Demolished leisure complex in Bournemouth, UK

The Waterfront was a leisure complex on the seafront in Bournemouth, England. It contained an IMAX cinema and restaurants.

== History ==
In January 1997, the Sheridan Group was awarded a contract to develop and operate the complex. The leaseholder was the Northern Ireland Local Government Officers' Superannuation Committee (Nilgosc).

The building opened in 1999 with several restaurants, however, the opening of the cinema was delayed.

The cinema opened in 2002, three years later than anticipated. It was designed to show 3D films but technical problems resulted in only 2D films being shown. By 2003, it only opened three days per week out of season. In March 2005, it was closed for renovations. However, in October 2005 it was announced that it would not reopen and that the landlord was looking for a new tenant. Sheridan subsequently launched a legal challenge against Nilgosc and the council discussed purchasing the building, but decided it was too expensive. In early 2010, the council purchased the building for around £7 million, approximately half the cost it would have been previously.

• Records provided:
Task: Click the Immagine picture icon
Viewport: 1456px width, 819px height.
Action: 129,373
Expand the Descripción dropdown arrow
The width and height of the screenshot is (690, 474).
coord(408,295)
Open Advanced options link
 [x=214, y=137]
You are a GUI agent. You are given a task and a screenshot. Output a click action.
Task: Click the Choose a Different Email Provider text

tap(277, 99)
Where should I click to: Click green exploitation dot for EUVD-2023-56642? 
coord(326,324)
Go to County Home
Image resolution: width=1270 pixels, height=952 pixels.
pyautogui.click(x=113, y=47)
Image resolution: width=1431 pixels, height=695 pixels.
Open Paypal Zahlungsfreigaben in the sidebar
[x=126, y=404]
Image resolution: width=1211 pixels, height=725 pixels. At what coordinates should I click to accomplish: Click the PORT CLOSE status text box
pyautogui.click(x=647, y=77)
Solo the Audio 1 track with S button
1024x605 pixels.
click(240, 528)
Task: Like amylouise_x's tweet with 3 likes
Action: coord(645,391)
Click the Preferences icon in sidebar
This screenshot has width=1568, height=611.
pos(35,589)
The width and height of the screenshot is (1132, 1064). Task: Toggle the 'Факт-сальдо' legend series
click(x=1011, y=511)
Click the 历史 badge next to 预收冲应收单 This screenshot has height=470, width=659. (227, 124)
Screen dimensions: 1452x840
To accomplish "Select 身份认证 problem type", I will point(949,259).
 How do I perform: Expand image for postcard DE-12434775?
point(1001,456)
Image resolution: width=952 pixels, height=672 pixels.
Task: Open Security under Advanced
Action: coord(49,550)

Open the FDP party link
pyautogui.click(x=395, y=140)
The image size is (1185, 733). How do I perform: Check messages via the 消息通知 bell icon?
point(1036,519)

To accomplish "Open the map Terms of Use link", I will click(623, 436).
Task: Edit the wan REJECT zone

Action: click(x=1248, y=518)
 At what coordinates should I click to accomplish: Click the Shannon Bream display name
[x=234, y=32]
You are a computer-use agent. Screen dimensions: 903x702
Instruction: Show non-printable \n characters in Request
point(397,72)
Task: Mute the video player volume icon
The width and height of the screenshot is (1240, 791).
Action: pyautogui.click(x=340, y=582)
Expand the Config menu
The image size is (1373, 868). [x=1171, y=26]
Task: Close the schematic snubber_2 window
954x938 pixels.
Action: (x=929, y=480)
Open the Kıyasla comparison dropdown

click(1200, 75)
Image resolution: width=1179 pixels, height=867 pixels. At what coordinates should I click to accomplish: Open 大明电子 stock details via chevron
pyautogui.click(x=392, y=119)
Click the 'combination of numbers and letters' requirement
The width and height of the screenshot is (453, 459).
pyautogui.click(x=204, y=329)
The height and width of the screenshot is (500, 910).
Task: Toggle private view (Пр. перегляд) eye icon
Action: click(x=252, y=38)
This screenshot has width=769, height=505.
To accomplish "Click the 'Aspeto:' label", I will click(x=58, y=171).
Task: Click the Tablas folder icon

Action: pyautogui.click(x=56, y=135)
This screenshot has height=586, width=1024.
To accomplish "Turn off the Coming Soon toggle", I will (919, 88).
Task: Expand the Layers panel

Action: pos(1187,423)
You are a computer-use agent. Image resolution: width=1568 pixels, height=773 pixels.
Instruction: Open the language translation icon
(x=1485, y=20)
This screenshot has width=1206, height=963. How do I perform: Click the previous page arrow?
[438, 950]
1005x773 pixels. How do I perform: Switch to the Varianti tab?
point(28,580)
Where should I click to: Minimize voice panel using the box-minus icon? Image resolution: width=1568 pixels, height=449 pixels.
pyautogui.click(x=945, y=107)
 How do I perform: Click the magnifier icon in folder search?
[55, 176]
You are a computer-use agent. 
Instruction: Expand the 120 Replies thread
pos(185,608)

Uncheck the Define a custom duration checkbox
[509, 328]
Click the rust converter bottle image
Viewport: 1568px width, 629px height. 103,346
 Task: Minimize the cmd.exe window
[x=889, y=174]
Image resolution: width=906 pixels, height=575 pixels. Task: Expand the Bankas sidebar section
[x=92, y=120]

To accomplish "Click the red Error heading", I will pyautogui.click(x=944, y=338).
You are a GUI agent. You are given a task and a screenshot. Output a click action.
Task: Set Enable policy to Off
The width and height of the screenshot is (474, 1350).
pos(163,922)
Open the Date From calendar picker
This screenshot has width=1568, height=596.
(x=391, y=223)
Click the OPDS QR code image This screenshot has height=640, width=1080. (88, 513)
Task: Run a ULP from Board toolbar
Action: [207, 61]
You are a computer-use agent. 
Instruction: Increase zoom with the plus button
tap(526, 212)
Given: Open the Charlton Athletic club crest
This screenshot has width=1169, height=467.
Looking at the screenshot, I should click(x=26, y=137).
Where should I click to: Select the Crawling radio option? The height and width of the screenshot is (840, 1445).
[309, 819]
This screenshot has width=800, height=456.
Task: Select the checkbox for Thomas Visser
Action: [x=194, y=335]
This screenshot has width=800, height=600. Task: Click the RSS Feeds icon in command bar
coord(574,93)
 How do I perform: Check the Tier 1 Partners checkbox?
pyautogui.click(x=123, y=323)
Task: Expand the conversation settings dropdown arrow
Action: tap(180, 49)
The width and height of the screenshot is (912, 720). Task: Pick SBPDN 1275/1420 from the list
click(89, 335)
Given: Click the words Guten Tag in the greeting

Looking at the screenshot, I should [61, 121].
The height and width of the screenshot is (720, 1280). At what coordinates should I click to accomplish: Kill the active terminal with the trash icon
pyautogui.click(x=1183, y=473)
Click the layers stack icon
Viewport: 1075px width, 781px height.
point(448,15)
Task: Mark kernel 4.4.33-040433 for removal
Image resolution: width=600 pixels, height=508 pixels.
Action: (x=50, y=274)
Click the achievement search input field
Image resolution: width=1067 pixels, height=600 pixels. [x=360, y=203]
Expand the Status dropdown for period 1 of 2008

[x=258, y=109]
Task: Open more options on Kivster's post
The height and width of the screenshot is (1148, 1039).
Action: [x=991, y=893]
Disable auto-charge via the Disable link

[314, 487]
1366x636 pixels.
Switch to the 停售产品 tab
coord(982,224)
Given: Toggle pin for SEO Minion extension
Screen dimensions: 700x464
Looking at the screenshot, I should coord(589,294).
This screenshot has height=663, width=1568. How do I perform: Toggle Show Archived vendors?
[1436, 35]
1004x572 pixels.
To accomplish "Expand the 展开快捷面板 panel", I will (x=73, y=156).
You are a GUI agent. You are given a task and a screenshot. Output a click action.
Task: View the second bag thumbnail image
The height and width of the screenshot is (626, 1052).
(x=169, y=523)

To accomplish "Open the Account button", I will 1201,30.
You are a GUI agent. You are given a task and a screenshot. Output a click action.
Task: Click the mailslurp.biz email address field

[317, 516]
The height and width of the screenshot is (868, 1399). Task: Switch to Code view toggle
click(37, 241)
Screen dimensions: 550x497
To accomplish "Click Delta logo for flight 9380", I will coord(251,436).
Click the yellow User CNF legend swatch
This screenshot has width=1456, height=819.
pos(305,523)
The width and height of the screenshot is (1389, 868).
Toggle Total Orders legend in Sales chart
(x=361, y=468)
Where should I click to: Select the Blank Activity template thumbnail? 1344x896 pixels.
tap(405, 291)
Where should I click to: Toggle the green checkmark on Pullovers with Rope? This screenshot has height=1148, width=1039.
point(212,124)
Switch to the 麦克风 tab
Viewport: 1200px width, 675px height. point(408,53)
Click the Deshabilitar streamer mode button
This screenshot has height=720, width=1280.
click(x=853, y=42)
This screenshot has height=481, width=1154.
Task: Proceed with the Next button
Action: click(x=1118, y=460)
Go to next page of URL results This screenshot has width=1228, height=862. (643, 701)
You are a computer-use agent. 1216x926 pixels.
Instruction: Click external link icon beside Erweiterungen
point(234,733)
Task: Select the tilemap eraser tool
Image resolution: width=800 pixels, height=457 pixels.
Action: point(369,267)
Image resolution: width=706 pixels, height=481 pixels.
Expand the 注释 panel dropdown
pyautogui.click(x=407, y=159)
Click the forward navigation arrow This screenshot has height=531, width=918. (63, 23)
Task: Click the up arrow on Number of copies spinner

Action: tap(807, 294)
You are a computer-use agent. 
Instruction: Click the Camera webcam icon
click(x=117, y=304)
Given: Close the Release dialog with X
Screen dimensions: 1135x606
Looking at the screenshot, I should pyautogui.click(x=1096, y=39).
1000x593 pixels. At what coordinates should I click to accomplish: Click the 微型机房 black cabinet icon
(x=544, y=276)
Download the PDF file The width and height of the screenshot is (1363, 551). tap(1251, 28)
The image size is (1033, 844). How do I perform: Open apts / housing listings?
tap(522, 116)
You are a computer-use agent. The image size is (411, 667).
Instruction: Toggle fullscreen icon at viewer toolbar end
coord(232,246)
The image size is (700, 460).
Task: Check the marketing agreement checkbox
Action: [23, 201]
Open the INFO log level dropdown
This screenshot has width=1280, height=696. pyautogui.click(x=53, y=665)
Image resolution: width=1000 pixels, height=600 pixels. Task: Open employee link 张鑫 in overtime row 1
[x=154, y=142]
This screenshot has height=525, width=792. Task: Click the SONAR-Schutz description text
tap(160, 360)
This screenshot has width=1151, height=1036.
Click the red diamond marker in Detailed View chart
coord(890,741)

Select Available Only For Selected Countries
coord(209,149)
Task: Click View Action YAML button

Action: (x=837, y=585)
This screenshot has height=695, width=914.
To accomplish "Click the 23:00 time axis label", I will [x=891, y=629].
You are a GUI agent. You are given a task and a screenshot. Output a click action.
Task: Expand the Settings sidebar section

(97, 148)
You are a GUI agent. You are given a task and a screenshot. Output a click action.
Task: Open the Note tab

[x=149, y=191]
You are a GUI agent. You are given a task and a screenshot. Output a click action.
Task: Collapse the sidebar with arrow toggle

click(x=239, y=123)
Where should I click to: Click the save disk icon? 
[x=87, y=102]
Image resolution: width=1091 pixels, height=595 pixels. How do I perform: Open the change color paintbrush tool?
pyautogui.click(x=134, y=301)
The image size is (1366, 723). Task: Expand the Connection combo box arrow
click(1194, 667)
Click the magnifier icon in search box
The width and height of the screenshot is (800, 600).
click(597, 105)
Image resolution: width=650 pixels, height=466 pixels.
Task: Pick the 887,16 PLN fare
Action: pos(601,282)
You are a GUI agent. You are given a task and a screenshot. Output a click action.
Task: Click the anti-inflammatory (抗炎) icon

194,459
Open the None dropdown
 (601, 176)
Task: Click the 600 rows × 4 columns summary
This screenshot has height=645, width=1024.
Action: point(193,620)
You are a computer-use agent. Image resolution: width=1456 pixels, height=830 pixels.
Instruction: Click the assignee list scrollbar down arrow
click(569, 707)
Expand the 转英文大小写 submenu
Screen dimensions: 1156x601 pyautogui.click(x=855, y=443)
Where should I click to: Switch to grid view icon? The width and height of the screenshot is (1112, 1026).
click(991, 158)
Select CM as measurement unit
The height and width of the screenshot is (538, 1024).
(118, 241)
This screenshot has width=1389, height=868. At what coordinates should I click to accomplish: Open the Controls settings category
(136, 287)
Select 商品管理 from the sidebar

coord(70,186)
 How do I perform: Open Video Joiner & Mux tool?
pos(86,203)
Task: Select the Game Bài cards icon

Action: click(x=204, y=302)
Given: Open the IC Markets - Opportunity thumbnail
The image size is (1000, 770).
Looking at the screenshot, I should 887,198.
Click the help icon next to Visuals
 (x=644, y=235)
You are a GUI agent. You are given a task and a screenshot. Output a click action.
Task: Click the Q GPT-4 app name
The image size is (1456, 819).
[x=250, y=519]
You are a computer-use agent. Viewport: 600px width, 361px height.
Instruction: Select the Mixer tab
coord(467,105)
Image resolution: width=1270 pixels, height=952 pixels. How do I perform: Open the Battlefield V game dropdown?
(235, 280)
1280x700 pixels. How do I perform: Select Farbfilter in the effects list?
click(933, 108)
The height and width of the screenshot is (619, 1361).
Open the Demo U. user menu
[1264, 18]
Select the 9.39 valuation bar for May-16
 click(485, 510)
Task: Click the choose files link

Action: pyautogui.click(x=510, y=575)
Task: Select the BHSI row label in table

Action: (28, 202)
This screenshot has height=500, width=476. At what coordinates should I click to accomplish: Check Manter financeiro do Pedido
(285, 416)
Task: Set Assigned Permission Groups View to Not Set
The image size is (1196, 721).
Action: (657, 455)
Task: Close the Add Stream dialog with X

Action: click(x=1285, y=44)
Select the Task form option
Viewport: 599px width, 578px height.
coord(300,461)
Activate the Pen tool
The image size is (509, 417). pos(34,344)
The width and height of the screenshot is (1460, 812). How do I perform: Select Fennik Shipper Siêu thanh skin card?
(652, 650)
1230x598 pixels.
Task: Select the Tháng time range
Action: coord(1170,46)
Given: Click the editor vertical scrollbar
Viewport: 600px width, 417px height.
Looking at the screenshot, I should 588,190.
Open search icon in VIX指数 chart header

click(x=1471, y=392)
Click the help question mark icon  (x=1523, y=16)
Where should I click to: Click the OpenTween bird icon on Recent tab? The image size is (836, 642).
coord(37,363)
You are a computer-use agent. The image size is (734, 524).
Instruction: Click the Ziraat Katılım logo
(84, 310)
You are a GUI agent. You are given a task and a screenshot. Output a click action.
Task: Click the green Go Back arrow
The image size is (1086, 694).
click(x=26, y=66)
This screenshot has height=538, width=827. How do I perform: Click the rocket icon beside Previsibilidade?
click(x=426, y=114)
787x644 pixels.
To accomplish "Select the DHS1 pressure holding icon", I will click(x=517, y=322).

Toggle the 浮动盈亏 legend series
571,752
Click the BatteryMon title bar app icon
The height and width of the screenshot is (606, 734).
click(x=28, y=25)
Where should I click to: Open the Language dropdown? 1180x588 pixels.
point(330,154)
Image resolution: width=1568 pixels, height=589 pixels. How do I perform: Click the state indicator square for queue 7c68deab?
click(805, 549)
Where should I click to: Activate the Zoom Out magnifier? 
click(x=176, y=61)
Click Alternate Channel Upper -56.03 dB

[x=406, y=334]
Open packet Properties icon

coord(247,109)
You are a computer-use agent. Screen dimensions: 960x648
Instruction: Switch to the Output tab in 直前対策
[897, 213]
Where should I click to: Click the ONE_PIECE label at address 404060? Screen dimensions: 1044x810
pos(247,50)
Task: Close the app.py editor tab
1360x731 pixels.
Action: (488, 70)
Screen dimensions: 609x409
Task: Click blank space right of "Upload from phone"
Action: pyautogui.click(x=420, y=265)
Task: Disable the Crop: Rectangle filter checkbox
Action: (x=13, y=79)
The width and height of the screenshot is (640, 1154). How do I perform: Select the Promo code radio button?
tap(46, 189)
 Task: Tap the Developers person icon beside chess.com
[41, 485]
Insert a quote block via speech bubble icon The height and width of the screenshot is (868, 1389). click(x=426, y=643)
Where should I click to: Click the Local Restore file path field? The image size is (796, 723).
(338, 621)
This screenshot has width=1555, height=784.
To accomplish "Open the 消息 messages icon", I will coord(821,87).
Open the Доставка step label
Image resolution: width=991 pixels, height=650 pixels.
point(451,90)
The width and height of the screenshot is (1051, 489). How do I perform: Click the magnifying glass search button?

• Work task 1: Translate into Spanish this sentence from the text on the Bournemouth Waterfront: "The cinema opened in 2002, three years later than anticipated."
• Work task 2: Continue the text on the Bournemouth Waterfront after its last sentence.

• Exercise output 1: El cine abrió en 2002, tres años más tarde de lo previsto.

• Exercise output 2:
=== Criticism and demolition ===
The building was criticised for its large size which resulted in it blocking views of the seafront. In 2005, the TV series Demolition included the building in the top twelve buildings in the UK that viewers would like demolished.

In December 2010, plans to reduce the height of the building were announced. The council later stated it received no suitable bids for the work. In March 2012, the council announced plans to demolish the building. The following month, councillors voted in favour of demolition. Seats from the building were donated to the Shelley Theatre in Boscombe. Demolition began in February 2013.

The site was initially used as an outdoor events venue. On 31 July 2019, a crazy golf course called Smuggler's Cove opened on the site.